Although our interviewees did not use the Klimalotse extensively, they were able to identify a few strengths.

  • First, they assumed that other local actors who were unfamiliar with but interested in adaptation might value the step‐by‐step introduction provided by the tool (NG1, NG2, LG1, LG2).
  • Second, they assume that those who have worked on adaptation before find some support for assessing their vulnerability to climate change (NG2), or they use the tool to better structure applications for federal funding (NG1, NG2, RG1).
  • Third, those who address adaptation by joining research projects use the tool to consolidate their adaptation efforts once the projects are terminated (NG1).
  • Although, in particular, local interviewees doubted that online tools can facilitate local adaptation, they made several recommendations on how to improve the Klimalotse and other support tools.
    • First, they called for less theoretical and more practical support that can be understood easily by local administrators (LG3), among them easy‐to‐use blueprints for cost–benefit analyses (LG1), self‐assessments and benchmarking tools that help to prioritize and justify single adaptation projects (LG1, LG2).
    • Second, they expect knowledge brokerage not only from science to policy‐makers but also among the latter, for example, by exchanging good adaptation practices (LG2, LG3).
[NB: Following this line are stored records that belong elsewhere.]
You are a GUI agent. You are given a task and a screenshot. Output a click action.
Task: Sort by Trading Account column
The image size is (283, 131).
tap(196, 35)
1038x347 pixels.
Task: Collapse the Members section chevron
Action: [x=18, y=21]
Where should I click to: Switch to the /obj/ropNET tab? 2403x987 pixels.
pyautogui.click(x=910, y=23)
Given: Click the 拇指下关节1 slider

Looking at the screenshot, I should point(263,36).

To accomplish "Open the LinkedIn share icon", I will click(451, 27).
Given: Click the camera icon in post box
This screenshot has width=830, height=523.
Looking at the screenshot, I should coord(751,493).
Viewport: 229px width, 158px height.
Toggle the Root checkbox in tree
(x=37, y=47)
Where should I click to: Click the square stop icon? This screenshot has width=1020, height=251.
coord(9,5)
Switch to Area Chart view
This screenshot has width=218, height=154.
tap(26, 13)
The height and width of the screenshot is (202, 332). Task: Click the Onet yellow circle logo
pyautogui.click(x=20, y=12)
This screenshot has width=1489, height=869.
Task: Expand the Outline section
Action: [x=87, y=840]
In addition, one local actor argued that support tools should be disseminated in particular to those local policy‐makers who are not already familiar with the issue, for example, through on‐site trainings that use existing networks (LG3).

Lessons Learnt

  • Based on the empirical data of these two cases, the paper concludes that both tools clearly go beyond what local actors expect, but that they nevertheless fail to enlighten them because what the tools promote appears to be incompatible with the adaptation capacities of small communities.
    • This suggests that enlightening policy support must not ignore but build on and address the needs and capacities of target groups.
    • Policy makers can be enlightened through support tools only if these tools take into account where they stand in their role and what they are willing to engage on.
    • In addition, the UK case also highlights that support tools are not stand‐alone products, but need to be delivered with supporting activities.
  • The relevance of support tools certainly depends on how well tool characteristics mirror target group needs, but it also depends on accompanying (national) policies that shape the demand for enlightening support.
    • Communities were interested in adaptation support (not necessarily the Wizard) as long as national legislation required them to report on local adaptation, and once this requirement ceased to exist their interest in adaptation faded.
    • This implies that adaptation policy support tools do not have the power to promote comprehensive adaptation processes (at least not in small communities), unless they are accompanied by adequate national (or regional) policies.
    • If support tools are too remote from target group needs (also because accompanying policies shaping these needs are not in place), they perpetuate the notorious dilemma of decision support, namely that policy‐makers find respective tools irrelevant for their work while scientists complain that their outputs remain unused.
    • Close collaboration between support tool providers/developers and potential users are likely to improve not only the contents of support tools but also their uptake among target groups.